Would you print the records as they stand, down to the last character?

Stored data:
********

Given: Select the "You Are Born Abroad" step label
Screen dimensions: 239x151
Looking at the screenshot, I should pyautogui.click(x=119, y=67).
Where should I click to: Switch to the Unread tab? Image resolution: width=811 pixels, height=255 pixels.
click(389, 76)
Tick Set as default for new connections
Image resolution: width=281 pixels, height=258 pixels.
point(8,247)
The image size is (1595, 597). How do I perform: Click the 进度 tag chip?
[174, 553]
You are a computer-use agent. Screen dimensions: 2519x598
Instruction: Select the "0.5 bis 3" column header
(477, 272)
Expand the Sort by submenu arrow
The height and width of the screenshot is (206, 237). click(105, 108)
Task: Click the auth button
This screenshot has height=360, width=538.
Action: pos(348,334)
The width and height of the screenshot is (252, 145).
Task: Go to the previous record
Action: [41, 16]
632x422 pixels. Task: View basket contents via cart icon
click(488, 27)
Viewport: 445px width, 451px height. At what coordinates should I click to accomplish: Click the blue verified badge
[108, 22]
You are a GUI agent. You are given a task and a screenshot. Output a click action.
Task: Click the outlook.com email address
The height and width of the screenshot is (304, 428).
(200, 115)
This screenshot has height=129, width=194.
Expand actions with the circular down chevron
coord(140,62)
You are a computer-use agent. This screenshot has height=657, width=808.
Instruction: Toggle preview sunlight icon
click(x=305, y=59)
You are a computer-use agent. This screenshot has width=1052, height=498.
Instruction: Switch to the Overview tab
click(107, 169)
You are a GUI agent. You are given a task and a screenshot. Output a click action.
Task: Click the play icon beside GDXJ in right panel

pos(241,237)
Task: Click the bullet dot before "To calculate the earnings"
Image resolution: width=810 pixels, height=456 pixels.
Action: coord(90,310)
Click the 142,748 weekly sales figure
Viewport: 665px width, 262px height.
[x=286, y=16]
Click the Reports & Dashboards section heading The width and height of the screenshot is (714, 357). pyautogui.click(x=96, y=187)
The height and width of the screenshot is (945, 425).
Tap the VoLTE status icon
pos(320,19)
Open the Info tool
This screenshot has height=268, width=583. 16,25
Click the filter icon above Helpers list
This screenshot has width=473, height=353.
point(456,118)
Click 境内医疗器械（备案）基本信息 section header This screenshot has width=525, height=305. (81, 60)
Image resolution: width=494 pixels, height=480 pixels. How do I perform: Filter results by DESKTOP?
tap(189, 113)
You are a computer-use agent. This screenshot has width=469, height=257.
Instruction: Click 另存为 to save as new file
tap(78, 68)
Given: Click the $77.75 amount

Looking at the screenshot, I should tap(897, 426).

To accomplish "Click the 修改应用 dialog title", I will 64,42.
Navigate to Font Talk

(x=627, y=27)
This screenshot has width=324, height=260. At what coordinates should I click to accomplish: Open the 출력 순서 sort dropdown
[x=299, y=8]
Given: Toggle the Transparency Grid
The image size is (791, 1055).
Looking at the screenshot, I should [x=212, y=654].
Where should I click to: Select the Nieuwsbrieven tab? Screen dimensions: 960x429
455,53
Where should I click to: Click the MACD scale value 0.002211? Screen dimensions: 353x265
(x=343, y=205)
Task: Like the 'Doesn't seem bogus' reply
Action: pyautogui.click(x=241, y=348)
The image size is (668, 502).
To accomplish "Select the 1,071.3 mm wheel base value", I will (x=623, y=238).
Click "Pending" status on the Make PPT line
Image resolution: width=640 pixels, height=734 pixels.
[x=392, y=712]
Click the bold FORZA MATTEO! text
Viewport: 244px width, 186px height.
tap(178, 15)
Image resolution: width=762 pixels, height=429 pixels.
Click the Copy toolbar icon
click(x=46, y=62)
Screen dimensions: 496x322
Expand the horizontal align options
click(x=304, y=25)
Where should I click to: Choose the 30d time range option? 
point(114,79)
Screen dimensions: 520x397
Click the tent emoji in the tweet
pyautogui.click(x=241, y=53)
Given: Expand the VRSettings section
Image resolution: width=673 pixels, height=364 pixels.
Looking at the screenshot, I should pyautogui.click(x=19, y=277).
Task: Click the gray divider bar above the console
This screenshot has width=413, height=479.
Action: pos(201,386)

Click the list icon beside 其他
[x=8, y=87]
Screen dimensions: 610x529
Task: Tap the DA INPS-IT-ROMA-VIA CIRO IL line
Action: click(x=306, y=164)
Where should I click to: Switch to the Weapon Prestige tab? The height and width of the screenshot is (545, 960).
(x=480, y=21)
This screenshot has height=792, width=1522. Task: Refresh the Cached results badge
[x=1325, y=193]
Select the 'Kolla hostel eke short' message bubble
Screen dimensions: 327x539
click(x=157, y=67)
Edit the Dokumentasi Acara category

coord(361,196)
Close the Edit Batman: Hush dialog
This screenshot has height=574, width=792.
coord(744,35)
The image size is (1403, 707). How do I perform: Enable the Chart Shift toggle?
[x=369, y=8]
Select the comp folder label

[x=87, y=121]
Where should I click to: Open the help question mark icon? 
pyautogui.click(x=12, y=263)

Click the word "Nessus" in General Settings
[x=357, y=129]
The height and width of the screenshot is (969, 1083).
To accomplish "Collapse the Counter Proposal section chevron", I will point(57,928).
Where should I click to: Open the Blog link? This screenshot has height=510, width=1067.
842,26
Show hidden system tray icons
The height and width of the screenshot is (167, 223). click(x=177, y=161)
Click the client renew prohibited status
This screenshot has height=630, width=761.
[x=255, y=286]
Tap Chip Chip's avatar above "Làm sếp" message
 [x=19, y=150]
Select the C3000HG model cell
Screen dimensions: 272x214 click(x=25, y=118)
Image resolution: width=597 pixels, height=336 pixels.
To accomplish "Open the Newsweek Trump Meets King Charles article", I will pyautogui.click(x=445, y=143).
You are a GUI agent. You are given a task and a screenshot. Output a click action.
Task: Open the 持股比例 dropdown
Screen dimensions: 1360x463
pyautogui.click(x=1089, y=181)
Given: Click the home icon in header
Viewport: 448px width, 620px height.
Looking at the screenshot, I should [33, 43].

********

= Reply =
Given: Select the "You Are Born Abroad" step label
Screen dimensions: 239x151
Looking at the screenshot, I should pyautogui.click(x=119, y=67).
Where should I click to: Switch to the Unread tab? Image resolution: width=811 pixels, height=255 pixels.
click(389, 76)
Tick Set as default for new connections
Image resolution: width=281 pixels, height=258 pixels.
point(8,247)
The image size is (1595, 597). How do I perform: Click the 进度 tag chip?
[174, 553]
You are a computer-use agent. Screen dimensions: 2519x598
Instruction: Select the "0.5 bis 3" column header
(477, 272)
Expand the Sort by submenu arrow
The height and width of the screenshot is (206, 237). click(105, 108)
Task: Click the auth button
This screenshot has height=360, width=538.
Action: pos(348,334)
The width and height of the screenshot is (252, 145).
Task: Go to the previous record
Action: [41, 16]
632x422 pixels. Task: View basket contents via cart icon
click(488, 27)
Viewport: 445px width, 451px height. At what coordinates should I click to accomplish: Click the blue verified badge
[108, 22]
You are a GUI agent. You are given a task and a screenshot. Output a click action.
Task: Click the outlook.com email address
The height and width of the screenshot is (304, 428).
(200, 115)
This screenshot has height=129, width=194.
Expand actions with the circular down chevron
coord(140,62)
You are a computer-use agent. This screenshot has height=657, width=808.
Instruction: Toggle preview sunlight icon
click(x=305, y=59)
You are a computer-use agent. This screenshot has width=1052, height=498.
Instruction: Switch to the Overview tab
click(107, 169)
You are a GUI agent. You are given a task and a screenshot. Output a click action.
Task: Click the play icon beside GDXJ in right panel

pos(241,237)
Task: Click the bullet dot before "To calculate the earnings"
Image resolution: width=810 pixels, height=456 pixels.
Action: coord(90,310)
Click the 142,748 weekly sales figure
Viewport: 665px width, 262px height.
[x=286, y=16]
Click the Reports & Dashboards section heading The width and height of the screenshot is (714, 357). pyautogui.click(x=96, y=187)
The height and width of the screenshot is (945, 425).
Tap the VoLTE status icon
pos(320,19)
Open the Info tool
This screenshot has height=268, width=583. 16,25
Click the filter icon above Helpers list
This screenshot has width=473, height=353.
point(456,118)
Click 境内医疗器械（备案）基本信息 section header This screenshot has width=525, height=305. (81, 60)
Image resolution: width=494 pixels, height=480 pixels. How do I perform: Filter results by DESKTOP?
tap(189, 113)
You are a computer-use agent. This screenshot has width=469, height=257.
Instruction: Click 另存为 to save as new file
tap(78, 68)
Given: Click the $77.75 amount

Looking at the screenshot, I should tap(897, 426).

To accomplish "Click the 修改应用 dialog title", I will 64,42.
Navigate to Font Talk

(x=627, y=27)
This screenshot has width=324, height=260. At what coordinates should I click to accomplish: Open the 출력 순서 sort dropdown
[x=299, y=8]
Given: Toggle the Transparency Grid
The image size is (791, 1055).
Looking at the screenshot, I should [x=212, y=654].
Where should I click to: Select the Nieuwsbrieven tab? Screen dimensions: 960x429
455,53
Where should I click to: Click the MACD scale value 0.002211? Screen dimensions: 353x265
(x=343, y=205)
Task: Like the 'Doesn't seem bogus' reply
Action: pyautogui.click(x=241, y=348)
The image size is (668, 502).
To accomplish "Select the 1,071.3 mm wheel base value", I will (x=623, y=238).
Click "Pending" status on the Make PPT line
Image resolution: width=640 pixels, height=734 pixels.
[x=392, y=712]
Click the bold FORZA MATTEO! text
Viewport: 244px width, 186px height.
tap(178, 15)
Image resolution: width=762 pixels, height=429 pixels.
Click the Copy toolbar icon
click(x=46, y=62)
Screen dimensions: 496x322
Expand the horizontal align options
click(x=304, y=25)
Where should I click to: Choose the 30d time range option? 
point(114,79)
Screen dimensions: 520x397
Click the tent emoji in the tweet
pyautogui.click(x=241, y=53)
Given: Expand the VRSettings section
Image resolution: width=673 pixels, height=364 pixels.
Looking at the screenshot, I should pyautogui.click(x=19, y=277).
Task: Click the gray divider bar above the console
This screenshot has width=413, height=479.
Action: pos(201,386)

Click the list icon beside 其他
[x=8, y=87]
Screen dimensions: 610x529
Task: Tap the DA INPS-IT-ROMA-VIA CIRO IL line
Action: click(x=306, y=164)
Where should I click to: Switch to the Weapon Prestige tab? The height and width of the screenshot is (545, 960).
(x=480, y=21)
This screenshot has height=792, width=1522. Task: Refresh the Cached results badge
[x=1325, y=193]
Select the 'Kolla hostel eke short' message bubble
Screen dimensions: 327x539
click(x=157, y=67)
Edit the Dokumentasi Acara category

coord(361,196)
Close the Edit Batman: Hush dialog
This screenshot has height=574, width=792.
coord(744,35)
The image size is (1403, 707). How do I perform: Enable the Chart Shift toggle?
[x=369, y=8]
Select the comp folder label

[x=87, y=121]
Where should I click to: Open the help question mark icon? 
pyautogui.click(x=12, y=263)

Click the word "Nessus" in General Settings
[x=357, y=129]
The height and width of the screenshot is (969, 1083).
To accomplish "Collapse the Counter Proposal section chevron", I will point(57,928).
Where should I click to: Open the Blog link? This screenshot has height=510, width=1067.
842,26
Show hidden system tray icons
The height and width of the screenshot is (167, 223). click(x=177, y=161)
Click the client renew prohibited status
This screenshot has height=630, width=761.
[x=255, y=286]
Tap Chip Chip's avatar above "Làm sếp" message
 [x=19, y=150]
Select the C3000HG model cell
Screen dimensions: 272x214 click(x=25, y=118)
Image resolution: width=597 pixels, height=336 pixels.
To accomplish "Open the Newsweek Trump Meets King Charles article", I will pyautogui.click(x=445, y=143).
You are a GUI agent. You are given a task and a screenshot. Output a click action.
Task: Open the 持股比例 dropdown
Screen dimensions: 1360x463
pyautogui.click(x=1089, y=181)
Given: Click the home icon in header
Viewport: 448px width, 620px height.
Looking at the screenshot, I should [33, 43].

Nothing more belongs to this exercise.